The Two Most Iconic Logos in Auto Racing Part 2

stpBy David G. Firestone

If you were into grunge in the 1990’s, the name Stone Temple Pilots is very familiar to you. Dean DeLeo, Robert DeLeo, Eric Kretz, Scott Weiland met in San Diego and in 1986, began using the name Mighty Joe Young, after a 1949 movie. When informed that Mighty Joe Young had been claimed by Chicago Blues singer Joseph Young, the band needed a new name. As children of the 1970’s, they had seen STP stickers on motorcycles, and other various places, so they took that abbreviation and started calling themselves the Stone Temple Pilots.

Indeed those stickers were iconic, but I doubt if The DeLeos, Kretz and Weiland understood the meaning behind that STP logo they liked so much. Indeed, many people know the logo, but many don’t know the meaning behind it. STP stands for Scientifically Treated Petroleum. It was invented in 1953 by three businessmen, who started selling it out of the trunk of their car. It was so effective, that auto racing teams came calling for it. STP grew from there, not only designing products to help drivers, both in racing and on the road, but sponsoring teams in racing.

The STP logo was part of the first can design, and has remained unchanged. That logo, which was seen on the sides of race cars, was turned into decals. Those decals sold in droves. The red oval with blue and white STP on it, with THE RACER’S EDGE simply looked cool, and the decals turned up on cars, motorcycles, locker doors, and dozens of other places. Many people bought the decal, some, I’m convinced, didn’t know anything about the product.

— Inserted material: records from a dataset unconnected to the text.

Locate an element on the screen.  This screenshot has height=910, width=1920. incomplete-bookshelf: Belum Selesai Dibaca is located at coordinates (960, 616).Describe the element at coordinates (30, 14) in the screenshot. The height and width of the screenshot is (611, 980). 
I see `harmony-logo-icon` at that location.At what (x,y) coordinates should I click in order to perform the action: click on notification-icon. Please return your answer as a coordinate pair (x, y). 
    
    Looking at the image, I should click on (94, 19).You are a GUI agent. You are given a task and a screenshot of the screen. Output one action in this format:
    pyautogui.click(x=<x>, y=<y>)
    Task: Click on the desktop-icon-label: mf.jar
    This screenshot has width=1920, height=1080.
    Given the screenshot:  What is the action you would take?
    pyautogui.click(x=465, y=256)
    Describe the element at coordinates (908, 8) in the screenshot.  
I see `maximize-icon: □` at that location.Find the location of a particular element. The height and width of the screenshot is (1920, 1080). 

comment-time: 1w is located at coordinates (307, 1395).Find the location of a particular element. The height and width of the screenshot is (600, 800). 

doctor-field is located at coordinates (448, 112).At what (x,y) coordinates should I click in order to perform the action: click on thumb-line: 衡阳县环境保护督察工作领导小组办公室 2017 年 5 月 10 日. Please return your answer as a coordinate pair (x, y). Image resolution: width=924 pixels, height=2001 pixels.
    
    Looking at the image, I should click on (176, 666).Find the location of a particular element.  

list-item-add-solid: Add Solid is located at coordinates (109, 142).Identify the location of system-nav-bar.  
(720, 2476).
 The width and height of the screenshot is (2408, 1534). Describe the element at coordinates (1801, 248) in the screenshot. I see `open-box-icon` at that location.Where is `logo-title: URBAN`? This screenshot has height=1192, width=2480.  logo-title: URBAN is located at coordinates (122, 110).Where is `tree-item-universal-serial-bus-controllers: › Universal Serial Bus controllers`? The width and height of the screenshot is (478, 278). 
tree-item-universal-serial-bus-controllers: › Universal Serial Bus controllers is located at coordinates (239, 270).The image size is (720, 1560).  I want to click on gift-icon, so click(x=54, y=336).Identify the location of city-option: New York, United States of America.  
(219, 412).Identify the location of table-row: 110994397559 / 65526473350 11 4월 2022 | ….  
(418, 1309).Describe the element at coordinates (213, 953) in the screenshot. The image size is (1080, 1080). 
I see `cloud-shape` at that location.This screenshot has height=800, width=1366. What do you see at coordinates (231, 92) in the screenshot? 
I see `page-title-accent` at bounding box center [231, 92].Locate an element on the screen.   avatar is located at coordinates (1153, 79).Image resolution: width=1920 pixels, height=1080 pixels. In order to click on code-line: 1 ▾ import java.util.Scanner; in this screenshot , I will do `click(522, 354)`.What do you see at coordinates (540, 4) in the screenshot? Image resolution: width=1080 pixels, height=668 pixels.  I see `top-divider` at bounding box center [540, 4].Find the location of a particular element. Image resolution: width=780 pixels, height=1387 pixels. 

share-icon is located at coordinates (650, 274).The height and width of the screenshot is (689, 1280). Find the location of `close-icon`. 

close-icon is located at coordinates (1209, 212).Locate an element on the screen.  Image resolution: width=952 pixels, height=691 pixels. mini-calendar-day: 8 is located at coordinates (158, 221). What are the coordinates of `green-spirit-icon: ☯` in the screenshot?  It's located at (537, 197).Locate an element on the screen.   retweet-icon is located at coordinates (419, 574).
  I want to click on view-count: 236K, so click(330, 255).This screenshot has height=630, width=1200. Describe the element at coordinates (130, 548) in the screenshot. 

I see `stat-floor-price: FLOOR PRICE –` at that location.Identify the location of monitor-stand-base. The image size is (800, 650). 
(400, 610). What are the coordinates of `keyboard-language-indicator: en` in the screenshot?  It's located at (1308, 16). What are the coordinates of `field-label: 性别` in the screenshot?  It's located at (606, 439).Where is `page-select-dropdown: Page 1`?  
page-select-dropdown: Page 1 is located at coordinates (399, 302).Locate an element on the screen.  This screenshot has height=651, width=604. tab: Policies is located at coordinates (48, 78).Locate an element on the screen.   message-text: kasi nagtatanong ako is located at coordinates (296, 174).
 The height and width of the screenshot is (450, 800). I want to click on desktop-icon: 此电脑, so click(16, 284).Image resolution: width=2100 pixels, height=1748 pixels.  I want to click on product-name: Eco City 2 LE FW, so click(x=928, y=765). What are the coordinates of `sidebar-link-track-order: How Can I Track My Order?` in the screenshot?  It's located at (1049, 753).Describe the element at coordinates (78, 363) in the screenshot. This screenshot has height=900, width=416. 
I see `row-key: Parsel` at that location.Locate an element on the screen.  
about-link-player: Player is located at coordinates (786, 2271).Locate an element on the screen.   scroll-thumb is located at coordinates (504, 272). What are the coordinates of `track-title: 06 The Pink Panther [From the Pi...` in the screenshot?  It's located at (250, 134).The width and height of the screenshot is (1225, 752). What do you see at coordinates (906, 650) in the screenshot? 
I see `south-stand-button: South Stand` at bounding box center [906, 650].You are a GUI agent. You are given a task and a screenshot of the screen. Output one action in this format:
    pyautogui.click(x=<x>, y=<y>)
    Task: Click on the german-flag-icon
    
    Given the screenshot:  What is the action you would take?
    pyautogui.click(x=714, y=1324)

While many drivers ran the STP red oval, it’s become attached to one particular car. It was a partnership that transcended the barriers of time, and is just as iconic as the logo. It began at rhe 1971 Winston Golden State 400 at Riverside, on June 20, 1971, when STP started sponsoring the #43 car of Richard Petty. Driving a blue 1971 Plymouth Road Runner, Petty started second, but due to engine issues only ran 110 of the 153 laps, finishing 13th. Though it seemed insignificant at the time, this would be the beginning of a long partnership between Petty and STP, which would result in 4 Sprint Cup Championships and 60 of Petty’s 200 victories.

With STP, the brand identity is more important than the brand itself, it seems. Many different racing equipment and additive companies are in business today, some longer than STP, but very few still use their original logo, and fewer still have had that logo prove so, not only iconic, but influential as well. The STP logo will NEVER change, and it shouldn’t change.


1 thought on “The Two Most Iconic Logos in Auto Racing Part 2

  1. I grew up in Des Plaines, IL and in the mid 60’s some kid figured out if you rode your bike to the STP HQ the nice lady at the front desk would give you some stickers if you answered one question. I did it once and I recall it was a serious, scary right along the highway ride. But my Stingray made it and I knew the answer was “scientifically treated petroleum.” The nice lady pulled a few of the coveted stickers out of a drawer and asked me who the CEO and head of their racing program was. What? What? All I could come up with was Andy but that was enough. I still have one sticker that I found in one of my old books.